Thursday, February 7, 2013

Short Circuit Found In Fire Damaged 787 Battery

Wired:
The National Transportation Safety Board believes an internal short circuit within a single cell inside a lithium-ion battery led to a fire aboard a Boeing 787, shedding new light on the battery problem that has grounded every one of the 50 Dreamliners in service worldwide.
The agency said Wednesday that it has completed disassembling the 32-volt battery that caught fire on a Japan Airlines 787 after passengers had disembarked in Boston on January 7. Investigators found evidence that the fire — called “thermal runaway” — started with a short circuit in cell no 6. There are eight cells in the 63-pound lithium-ion battery, and the NTSB said it found evidence that cell no. 6 sustained multiple short circuits. Investigators have ruled out mechanical damage as a cause of the short, as well as the possibility that the short circuit occurred between the cell and the battery case. Rather, the damage to the case containing the battery was caused by the fire that resulted from the short.

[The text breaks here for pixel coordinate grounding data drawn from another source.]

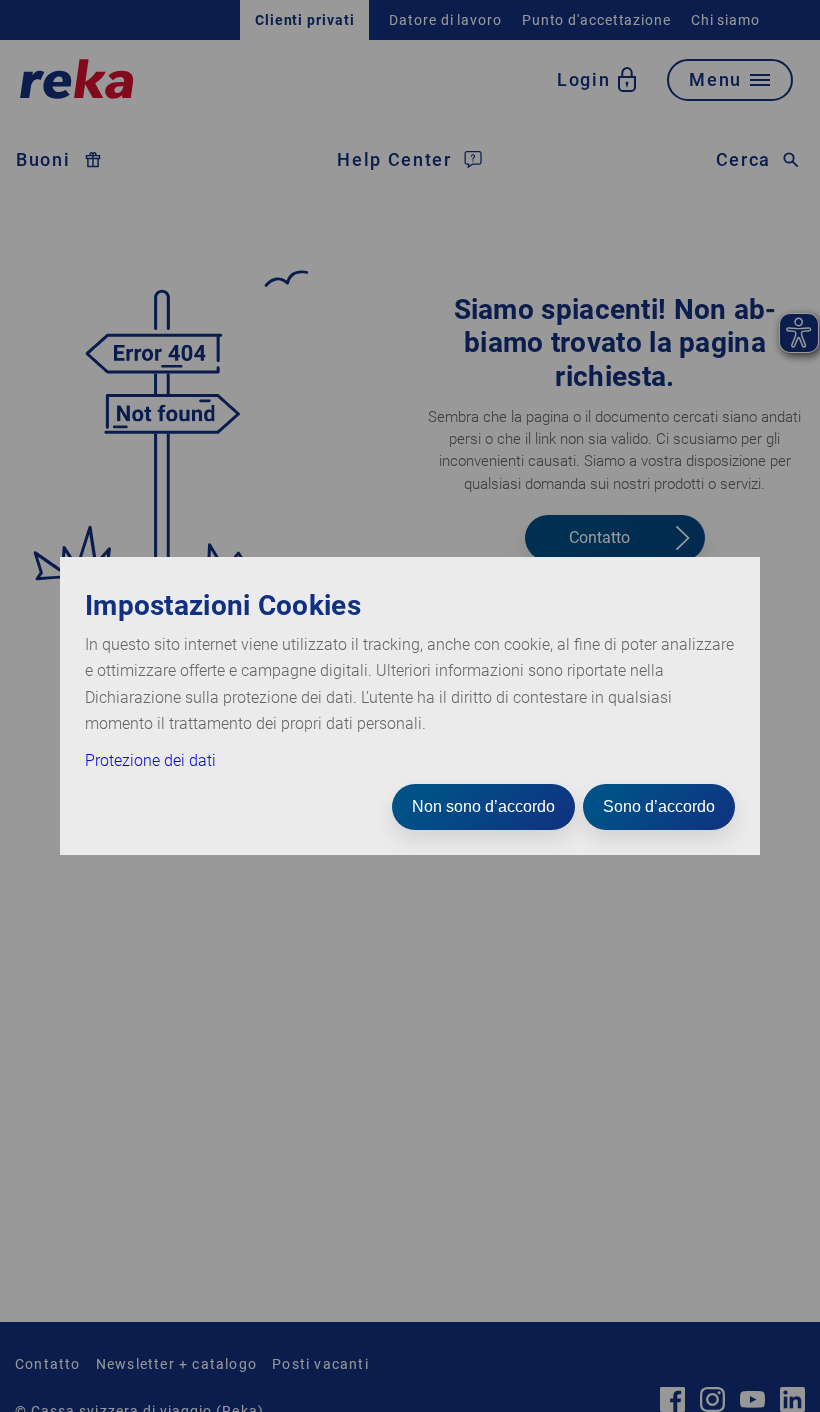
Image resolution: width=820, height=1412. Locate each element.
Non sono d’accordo (483, 806)
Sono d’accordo (659, 806)
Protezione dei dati (150, 760)
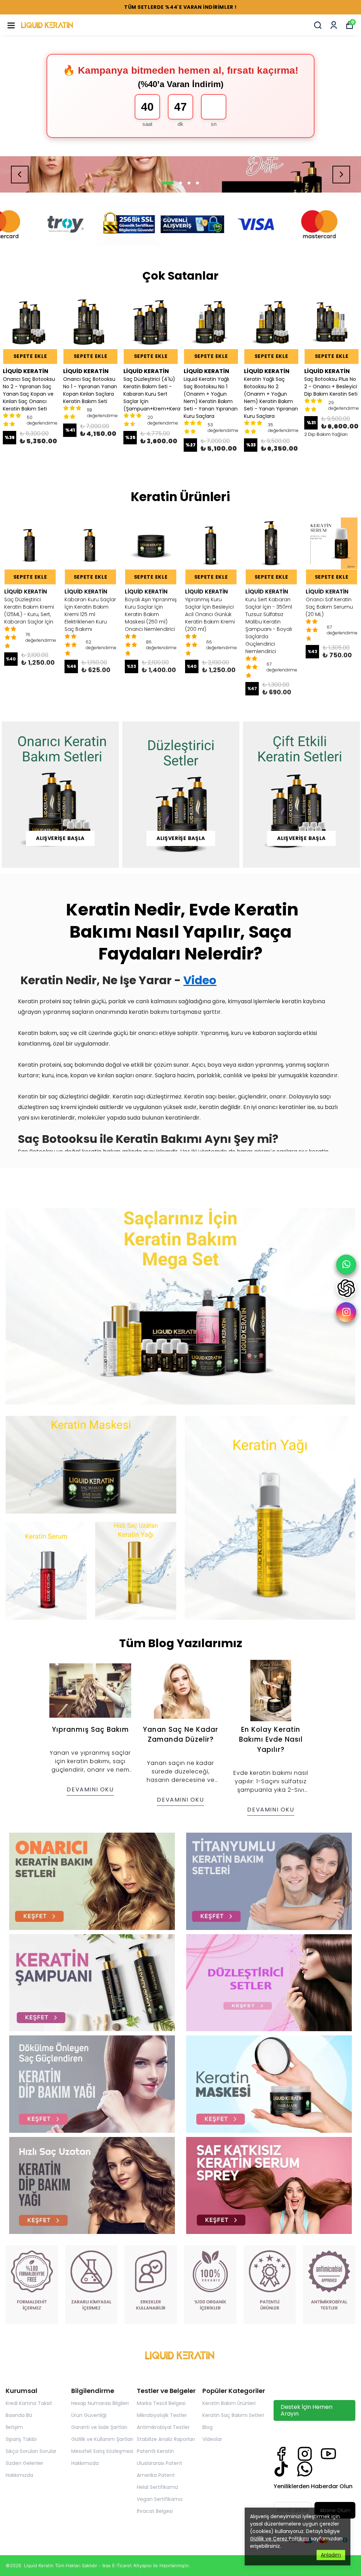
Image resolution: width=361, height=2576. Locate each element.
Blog (207, 2427)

“The short circuit came first, the thermal runaway followed in cell no. 6 and it propagated to the other cells,” NTSB chairman Deborah Hersman told reporters in a press conference this morning. Hersman said they have yet to find the cause of the short circuit but are looking at several possibilities.
“We are looking at the state of charge of the battery cells, we are looking at manufacturing processes and we are looking at the design of the battery,” she said.

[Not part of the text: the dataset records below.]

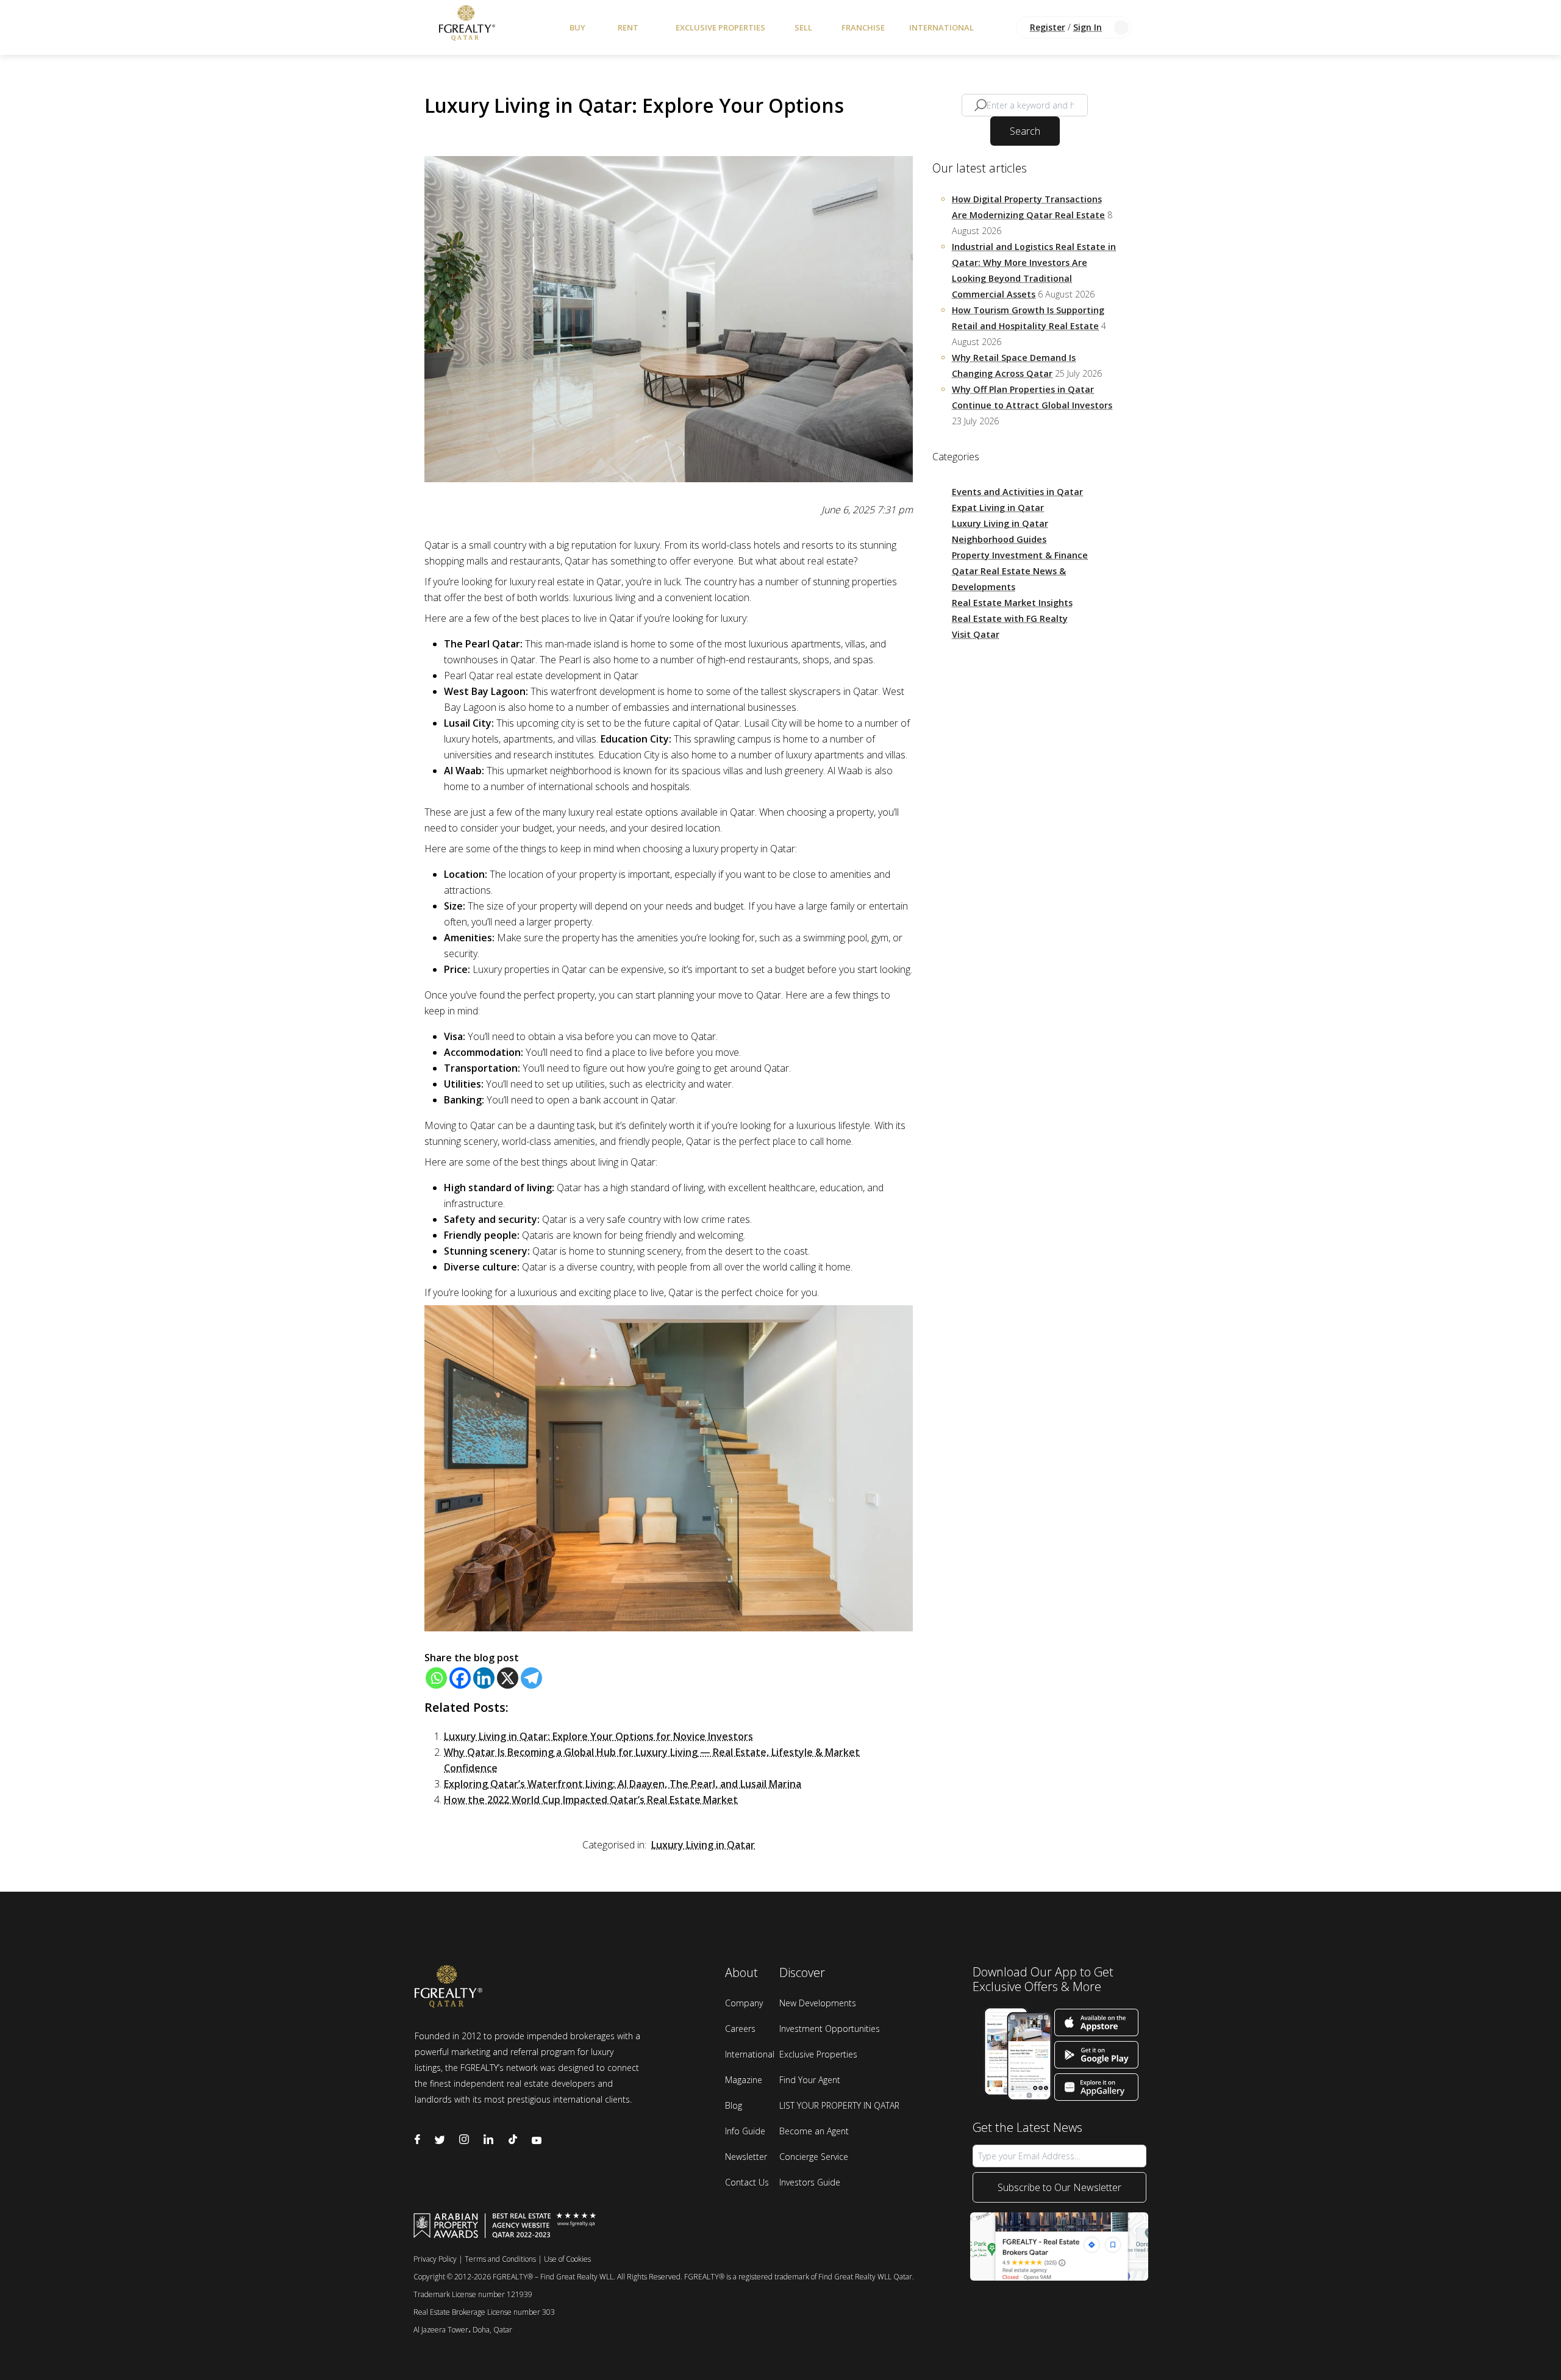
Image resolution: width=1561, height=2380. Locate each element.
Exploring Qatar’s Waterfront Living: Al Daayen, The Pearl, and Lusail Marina (622, 1783)
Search (1025, 131)
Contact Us (747, 2182)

The new information came the same day that Boeing flew a 787 from its paint facility in Texas back to its factory north of Seattle. The flight was a one-time-only ferry flight approved by the Federal Aviation Administration, and only the pilots were allowed aboard. They closely monitored the battery during the flight to Paine Field and experienced no problems during the three-and-a-half-hour trip. It was the first flight of a 787 since the entire fleet of Dreamliners was grounded pending an investigation by the FAA.
At least they have something now.  Paraphrasing Donald Rumsfeld, a known unknown is better than an unknown unknown.